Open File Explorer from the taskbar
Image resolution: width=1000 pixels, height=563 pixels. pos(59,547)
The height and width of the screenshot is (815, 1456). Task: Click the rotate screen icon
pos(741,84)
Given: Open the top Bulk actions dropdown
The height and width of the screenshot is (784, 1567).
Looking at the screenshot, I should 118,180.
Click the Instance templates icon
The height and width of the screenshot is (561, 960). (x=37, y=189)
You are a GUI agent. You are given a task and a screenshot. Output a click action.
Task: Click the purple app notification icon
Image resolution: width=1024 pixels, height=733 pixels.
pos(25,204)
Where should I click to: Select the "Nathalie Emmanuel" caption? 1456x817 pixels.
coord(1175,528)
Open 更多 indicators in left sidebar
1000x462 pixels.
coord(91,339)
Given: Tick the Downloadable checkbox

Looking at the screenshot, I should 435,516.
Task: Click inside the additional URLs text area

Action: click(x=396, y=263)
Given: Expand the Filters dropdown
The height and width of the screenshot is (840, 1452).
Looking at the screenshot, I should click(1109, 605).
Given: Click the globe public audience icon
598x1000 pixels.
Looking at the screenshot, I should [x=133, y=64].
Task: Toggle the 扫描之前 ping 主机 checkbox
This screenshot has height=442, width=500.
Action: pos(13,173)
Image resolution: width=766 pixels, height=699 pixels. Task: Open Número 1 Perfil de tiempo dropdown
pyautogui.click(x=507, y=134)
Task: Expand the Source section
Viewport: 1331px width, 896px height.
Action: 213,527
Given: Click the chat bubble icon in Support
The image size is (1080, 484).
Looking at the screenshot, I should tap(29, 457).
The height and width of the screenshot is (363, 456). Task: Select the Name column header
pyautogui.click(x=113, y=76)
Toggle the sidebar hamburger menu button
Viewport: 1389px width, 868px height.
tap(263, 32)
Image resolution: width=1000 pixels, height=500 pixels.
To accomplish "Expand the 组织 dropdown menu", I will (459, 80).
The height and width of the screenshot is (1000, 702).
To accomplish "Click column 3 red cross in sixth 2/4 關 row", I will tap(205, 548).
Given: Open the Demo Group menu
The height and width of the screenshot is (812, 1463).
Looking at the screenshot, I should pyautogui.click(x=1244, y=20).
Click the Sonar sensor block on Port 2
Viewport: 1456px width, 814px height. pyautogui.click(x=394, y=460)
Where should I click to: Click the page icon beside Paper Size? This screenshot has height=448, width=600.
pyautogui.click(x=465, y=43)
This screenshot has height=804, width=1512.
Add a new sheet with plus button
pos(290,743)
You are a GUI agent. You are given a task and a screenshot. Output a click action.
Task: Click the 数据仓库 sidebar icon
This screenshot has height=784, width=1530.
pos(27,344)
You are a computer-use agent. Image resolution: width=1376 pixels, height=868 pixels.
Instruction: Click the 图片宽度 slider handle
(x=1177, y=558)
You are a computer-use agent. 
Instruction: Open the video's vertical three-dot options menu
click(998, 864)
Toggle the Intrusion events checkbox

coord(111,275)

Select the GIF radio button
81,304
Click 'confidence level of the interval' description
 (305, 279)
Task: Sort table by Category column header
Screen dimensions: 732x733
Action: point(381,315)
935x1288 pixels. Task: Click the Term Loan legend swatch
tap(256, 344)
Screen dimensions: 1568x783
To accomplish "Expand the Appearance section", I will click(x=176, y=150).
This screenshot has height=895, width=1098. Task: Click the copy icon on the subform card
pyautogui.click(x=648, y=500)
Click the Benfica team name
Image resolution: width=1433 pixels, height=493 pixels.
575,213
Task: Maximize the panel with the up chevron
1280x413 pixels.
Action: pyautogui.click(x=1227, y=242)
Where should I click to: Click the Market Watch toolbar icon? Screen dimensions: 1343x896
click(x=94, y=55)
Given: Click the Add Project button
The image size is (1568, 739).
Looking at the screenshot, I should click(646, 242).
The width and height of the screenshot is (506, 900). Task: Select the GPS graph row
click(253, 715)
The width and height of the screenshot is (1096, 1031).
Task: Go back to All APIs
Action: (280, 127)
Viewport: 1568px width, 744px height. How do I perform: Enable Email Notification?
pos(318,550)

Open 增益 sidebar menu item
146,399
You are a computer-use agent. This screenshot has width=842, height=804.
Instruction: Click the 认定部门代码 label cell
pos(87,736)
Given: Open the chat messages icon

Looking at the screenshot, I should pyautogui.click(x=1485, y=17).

════════════════════

# [What is needed]
Reproduce all of the data above line for line, with no changes.

# [Full solution]
Open File Explorer from the taskbar
Image resolution: width=1000 pixels, height=563 pixels. pos(59,547)
The height and width of the screenshot is (815, 1456). Task: Click the rotate screen icon
pos(741,84)
Given: Open the top Bulk actions dropdown
The height and width of the screenshot is (784, 1567).
Looking at the screenshot, I should 118,180.
Click the Instance templates icon
The height and width of the screenshot is (561, 960). (x=37, y=189)
You are a GUI agent. You are given a task and a screenshot. Output a click action.
Task: Click the purple app notification icon
Image resolution: width=1024 pixels, height=733 pixels.
pos(25,204)
Where should I click to: Select the "Nathalie Emmanuel" caption? 1456x817 pixels.
coord(1175,528)
Open 更多 indicators in left sidebar
1000x462 pixels.
coord(91,339)
Given: Tick the Downloadable checkbox

Looking at the screenshot, I should 435,516.
Task: Click inside the additional URLs text area

Action: click(x=396, y=263)
Given: Expand the Filters dropdown
The height and width of the screenshot is (840, 1452).
Looking at the screenshot, I should click(1109, 605).
Given: Click the globe public audience icon
598x1000 pixels.
Looking at the screenshot, I should [x=133, y=64].
Task: Toggle the 扫描之前 ping 主机 checkbox
This screenshot has height=442, width=500.
Action: pos(13,173)
Image resolution: width=766 pixels, height=699 pixels. Task: Open Número 1 Perfil de tiempo dropdown
pyautogui.click(x=507, y=134)
Task: Expand the Source section
Viewport: 1331px width, 896px height.
Action: 213,527
Given: Click the chat bubble icon in Support
The image size is (1080, 484).
Looking at the screenshot, I should tap(29, 457).
The height and width of the screenshot is (363, 456). Task: Select the Name column header
pyautogui.click(x=113, y=76)
Toggle the sidebar hamburger menu button
Viewport: 1389px width, 868px height.
tap(263, 32)
Image resolution: width=1000 pixels, height=500 pixels.
To accomplish "Expand the 组织 dropdown menu", I will (459, 80).
The height and width of the screenshot is (1000, 702).
To accomplish "Click column 3 red cross in sixth 2/4 關 row", I will tap(205, 548).
Given: Open the Demo Group menu
The height and width of the screenshot is (812, 1463).
Looking at the screenshot, I should pyautogui.click(x=1244, y=20).
Click the Sonar sensor block on Port 2
Viewport: 1456px width, 814px height. pyautogui.click(x=394, y=460)
Where should I click to: Click the page icon beside Paper Size? This screenshot has height=448, width=600.
pyautogui.click(x=465, y=43)
This screenshot has height=804, width=1512.
Add a new sheet with plus button
pos(290,743)
You are a GUI agent. You are given a task and a screenshot. Output a click action.
Task: Click the 数据仓库 sidebar icon
This screenshot has height=784, width=1530.
pos(27,344)
You are a computer-use agent. Image resolution: width=1376 pixels, height=868 pixels.
Instruction: Click the 图片宽度 slider handle
(x=1177, y=558)
You are a computer-use agent. 
Instruction: Open the video's vertical three-dot options menu
click(998, 864)
Toggle the Intrusion events checkbox

coord(111,275)

Select the GIF radio button
81,304
Click 'confidence level of the interval' description
 (305, 279)
Task: Sort table by Category column header
Screen dimensions: 732x733
Action: point(381,315)
935x1288 pixels. Task: Click the Term Loan legend swatch
tap(256, 344)
Screen dimensions: 1568x783
To accomplish "Expand the Appearance section", I will click(x=176, y=150).
This screenshot has height=895, width=1098. Task: Click the copy icon on the subform card
pyautogui.click(x=648, y=500)
Click the Benfica team name
Image resolution: width=1433 pixels, height=493 pixels.
575,213
Task: Maximize the panel with the up chevron
1280x413 pixels.
Action: pyautogui.click(x=1227, y=242)
Where should I click to: Click the Market Watch toolbar icon? Screen dimensions: 1343x896
click(x=94, y=55)
Given: Click the Add Project button
The image size is (1568, 739).
Looking at the screenshot, I should click(646, 242).
The width and height of the screenshot is (506, 900). Task: Select the GPS graph row
click(253, 715)
The width and height of the screenshot is (1096, 1031).
Task: Go back to All APIs
Action: (280, 127)
Viewport: 1568px width, 744px height. How do I perform: Enable Email Notification?
pos(318,550)

Open 增益 sidebar menu item
146,399
You are a computer-use agent. This screenshot has width=842, height=804.
Instruction: Click the 认定部门代码 label cell
pos(87,736)
Given: Open the chat messages icon

Looking at the screenshot, I should pyautogui.click(x=1485, y=17).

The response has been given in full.